* **Task statement**:
All entries should be output exactly as they stand.

* **Supplied data**:
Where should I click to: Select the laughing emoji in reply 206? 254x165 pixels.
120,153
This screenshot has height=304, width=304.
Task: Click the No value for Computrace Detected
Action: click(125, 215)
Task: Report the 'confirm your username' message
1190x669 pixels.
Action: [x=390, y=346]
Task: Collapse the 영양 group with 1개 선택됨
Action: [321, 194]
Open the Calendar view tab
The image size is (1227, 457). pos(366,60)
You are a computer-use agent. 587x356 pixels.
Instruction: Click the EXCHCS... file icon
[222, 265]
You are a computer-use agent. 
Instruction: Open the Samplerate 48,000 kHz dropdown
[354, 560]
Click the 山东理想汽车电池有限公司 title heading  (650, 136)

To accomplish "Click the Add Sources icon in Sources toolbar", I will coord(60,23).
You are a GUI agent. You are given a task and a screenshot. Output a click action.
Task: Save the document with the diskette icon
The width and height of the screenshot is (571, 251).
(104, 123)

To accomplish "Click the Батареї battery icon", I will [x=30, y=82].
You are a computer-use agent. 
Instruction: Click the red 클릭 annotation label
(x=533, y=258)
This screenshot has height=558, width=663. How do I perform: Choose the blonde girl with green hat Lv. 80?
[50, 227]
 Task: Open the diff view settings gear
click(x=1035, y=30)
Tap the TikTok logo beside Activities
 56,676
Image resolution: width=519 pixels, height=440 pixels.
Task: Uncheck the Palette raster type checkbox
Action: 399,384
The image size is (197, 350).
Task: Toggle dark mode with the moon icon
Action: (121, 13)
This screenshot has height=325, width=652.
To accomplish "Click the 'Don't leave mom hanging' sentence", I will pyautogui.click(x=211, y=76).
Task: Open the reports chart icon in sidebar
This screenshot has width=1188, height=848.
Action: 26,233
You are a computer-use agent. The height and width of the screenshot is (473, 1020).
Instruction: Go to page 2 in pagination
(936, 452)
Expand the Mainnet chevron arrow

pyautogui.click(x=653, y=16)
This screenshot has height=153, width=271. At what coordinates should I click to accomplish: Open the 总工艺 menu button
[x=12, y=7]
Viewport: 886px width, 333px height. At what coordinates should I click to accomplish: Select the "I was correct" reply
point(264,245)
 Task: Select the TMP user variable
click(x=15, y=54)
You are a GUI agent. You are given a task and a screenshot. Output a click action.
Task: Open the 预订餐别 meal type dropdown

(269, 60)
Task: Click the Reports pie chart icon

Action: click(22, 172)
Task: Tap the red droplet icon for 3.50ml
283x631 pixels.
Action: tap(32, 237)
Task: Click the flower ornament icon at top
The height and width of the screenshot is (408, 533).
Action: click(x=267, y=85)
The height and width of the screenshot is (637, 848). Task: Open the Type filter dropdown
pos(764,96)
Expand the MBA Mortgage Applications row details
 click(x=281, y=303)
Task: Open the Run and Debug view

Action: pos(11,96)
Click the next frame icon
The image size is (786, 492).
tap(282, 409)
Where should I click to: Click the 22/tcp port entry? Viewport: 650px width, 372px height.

* **Reply to the exercise**:
Where should I click to: Select the laughing emoji in reply 206? 254x165 pixels.
120,153
This screenshot has height=304, width=304.
Task: Click the No value for Computrace Detected
Action: click(125, 215)
Task: Report the 'confirm your username' message
1190x669 pixels.
Action: [x=390, y=346]
Task: Collapse the 영양 group with 1개 선택됨
Action: [321, 194]
Open the Calendar view tab
The image size is (1227, 457). pos(366,60)
You are a computer-use agent. 587x356 pixels.
Instruction: Click the EXCHCS... file icon
[222, 265]
You are a computer-use agent. 
Instruction: Open the Samplerate 48,000 kHz dropdown
[354, 560]
Click the 山东理想汽车电池有限公司 title heading  (650, 136)

To accomplish "Click the Add Sources icon in Sources toolbar", I will coord(60,23).
You are a GUI agent. You are given a task and a screenshot. Output a click action.
Task: Save the document with the diskette icon
The width and height of the screenshot is (571, 251).
(104, 123)

To accomplish "Click the Батареї battery icon", I will [x=30, y=82].
You are a computer-use agent. 
Instruction: Click the red 클릭 annotation label
(x=533, y=258)
This screenshot has height=558, width=663. How do I perform: Choose the blonde girl with green hat Lv. 80?
[50, 227]
 Task: Open the diff view settings gear
click(x=1035, y=30)
Tap the TikTok logo beside Activities
 56,676
Image resolution: width=519 pixels, height=440 pixels.
Task: Uncheck the Palette raster type checkbox
Action: 399,384
The image size is (197, 350).
Task: Toggle dark mode with the moon icon
Action: (121, 13)
This screenshot has height=325, width=652.
To accomplish "Click the 'Don't leave mom hanging' sentence", I will pyautogui.click(x=211, y=76).
Task: Open the reports chart icon in sidebar
This screenshot has width=1188, height=848.
Action: 26,233
You are a computer-use agent. The height and width of the screenshot is (473, 1020).
Instruction: Go to page 2 in pagination
(936, 452)
Expand the Mainnet chevron arrow

pyautogui.click(x=653, y=16)
This screenshot has height=153, width=271. At what coordinates should I click to accomplish: Open the 总工艺 menu button
[x=12, y=7]
Viewport: 886px width, 333px height. At what coordinates should I click to accomplish: Select the "I was correct" reply
point(264,245)
 Task: Select the TMP user variable
click(x=15, y=54)
You are a GUI agent. You are given a task and a screenshot. Output a click action.
Task: Open the 预订餐别 meal type dropdown

(269, 60)
Task: Click the Reports pie chart icon

Action: click(22, 172)
Task: Tap the red droplet icon for 3.50ml
283x631 pixels.
Action: tap(32, 237)
Task: Click the flower ornament icon at top
The height and width of the screenshot is (408, 533).
Action: click(x=267, y=85)
The height and width of the screenshot is (637, 848). Task: Open the Type filter dropdown
pos(764,96)
Expand the MBA Mortgage Applications row details
 click(x=281, y=303)
Task: Open the Run and Debug view

Action: pos(11,96)
Click the next frame icon
The image size is (786, 492).
tap(282, 409)
Where should I click to: Click the 22/tcp port entry? Viewport: 650px width, 372px height.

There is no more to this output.